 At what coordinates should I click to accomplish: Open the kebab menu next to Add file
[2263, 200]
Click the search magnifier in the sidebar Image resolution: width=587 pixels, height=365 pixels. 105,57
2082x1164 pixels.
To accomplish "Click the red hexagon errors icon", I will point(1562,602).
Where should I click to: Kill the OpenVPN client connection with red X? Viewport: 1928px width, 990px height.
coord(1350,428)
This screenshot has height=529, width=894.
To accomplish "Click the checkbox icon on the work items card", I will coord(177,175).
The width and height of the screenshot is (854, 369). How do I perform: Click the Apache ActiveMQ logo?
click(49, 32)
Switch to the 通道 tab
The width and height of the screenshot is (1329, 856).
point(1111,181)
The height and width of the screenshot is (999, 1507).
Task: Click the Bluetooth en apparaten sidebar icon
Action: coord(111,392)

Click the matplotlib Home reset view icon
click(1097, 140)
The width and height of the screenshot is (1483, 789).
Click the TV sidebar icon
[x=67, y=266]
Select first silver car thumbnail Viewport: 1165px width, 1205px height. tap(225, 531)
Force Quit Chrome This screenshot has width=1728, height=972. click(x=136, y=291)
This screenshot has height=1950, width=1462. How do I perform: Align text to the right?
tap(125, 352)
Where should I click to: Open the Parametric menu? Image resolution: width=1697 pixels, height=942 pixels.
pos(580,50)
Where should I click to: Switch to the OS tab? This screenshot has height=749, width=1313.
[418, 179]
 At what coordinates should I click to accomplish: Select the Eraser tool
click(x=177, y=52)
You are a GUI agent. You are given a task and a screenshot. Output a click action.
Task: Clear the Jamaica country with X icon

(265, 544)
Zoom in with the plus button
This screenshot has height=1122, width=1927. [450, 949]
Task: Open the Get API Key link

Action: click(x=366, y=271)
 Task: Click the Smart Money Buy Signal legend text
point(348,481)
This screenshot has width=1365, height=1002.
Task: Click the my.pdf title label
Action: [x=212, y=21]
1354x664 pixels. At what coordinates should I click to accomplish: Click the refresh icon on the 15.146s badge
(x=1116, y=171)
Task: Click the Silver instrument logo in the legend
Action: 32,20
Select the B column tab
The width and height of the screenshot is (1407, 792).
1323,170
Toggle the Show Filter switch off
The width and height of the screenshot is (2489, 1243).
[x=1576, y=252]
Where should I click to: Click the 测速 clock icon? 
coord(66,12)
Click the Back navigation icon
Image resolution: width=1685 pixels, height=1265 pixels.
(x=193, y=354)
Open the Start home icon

● ● ● ● ● ● ●

**What is expected**
Reproduce every record, making sure each one stays exactly the same.

**Answer to this problem**
 At what coordinates should I click to accomplish: Open the kebab menu next to Add file
[2263, 200]
Click the search magnifier in the sidebar Image resolution: width=587 pixels, height=365 pixels. 105,57
2082x1164 pixels.
To accomplish "Click the red hexagon errors icon", I will point(1562,602).
Where should I click to: Kill the OpenVPN client connection with red X? Viewport: 1928px width, 990px height.
coord(1350,428)
This screenshot has height=529, width=894.
To accomplish "Click the checkbox icon on the work items card", I will coord(177,175).
The width and height of the screenshot is (854, 369). How do I perform: Click the Apache ActiveMQ logo?
click(49, 32)
Switch to the 通道 tab
The width and height of the screenshot is (1329, 856).
point(1111,181)
The height and width of the screenshot is (999, 1507).
Task: Click the Bluetooth en apparaten sidebar icon
Action: coord(111,392)

Click the matplotlib Home reset view icon
click(1097, 140)
The width and height of the screenshot is (1483, 789).
Click the TV sidebar icon
[x=67, y=266]
Select first silver car thumbnail Viewport: 1165px width, 1205px height. tap(225, 531)
Force Quit Chrome This screenshot has width=1728, height=972. click(x=136, y=291)
This screenshot has height=1950, width=1462. How do I perform: Align text to the right?
tap(125, 352)
Where should I click to: Open the Parametric menu? Image resolution: width=1697 pixels, height=942 pixels.
pos(580,50)
Where should I click to: Switch to the OS tab? This screenshot has height=749, width=1313.
[418, 179]
 At what coordinates should I click to accomplish: Select the Eraser tool
click(x=177, y=52)
You are a GUI agent. You are given a task and a screenshot. Output a click action.
Task: Clear the Jamaica country with X icon

(265, 544)
Zoom in with the plus button
This screenshot has height=1122, width=1927. [450, 949]
Task: Open the Get API Key link

Action: click(x=366, y=271)
 Task: Click the Smart Money Buy Signal legend text
point(348,481)
This screenshot has width=1365, height=1002.
Task: Click the my.pdf title label
Action: [x=212, y=21]
1354x664 pixels. At what coordinates should I click to accomplish: Click the refresh icon on the 15.146s badge
(x=1116, y=171)
Task: Click the Silver instrument logo in the legend
Action: 32,20
Select the B column tab
The width and height of the screenshot is (1407, 792).
1323,170
Toggle the Show Filter switch off
The width and height of the screenshot is (2489, 1243).
[x=1576, y=252]
Where should I click to: Click the 测速 clock icon? 
coord(66,12)
Click the Back navigation icon
Image resolution: width=1685 pixels, height=1265 pixels.
(x=193, y=354)
Open the Start home icon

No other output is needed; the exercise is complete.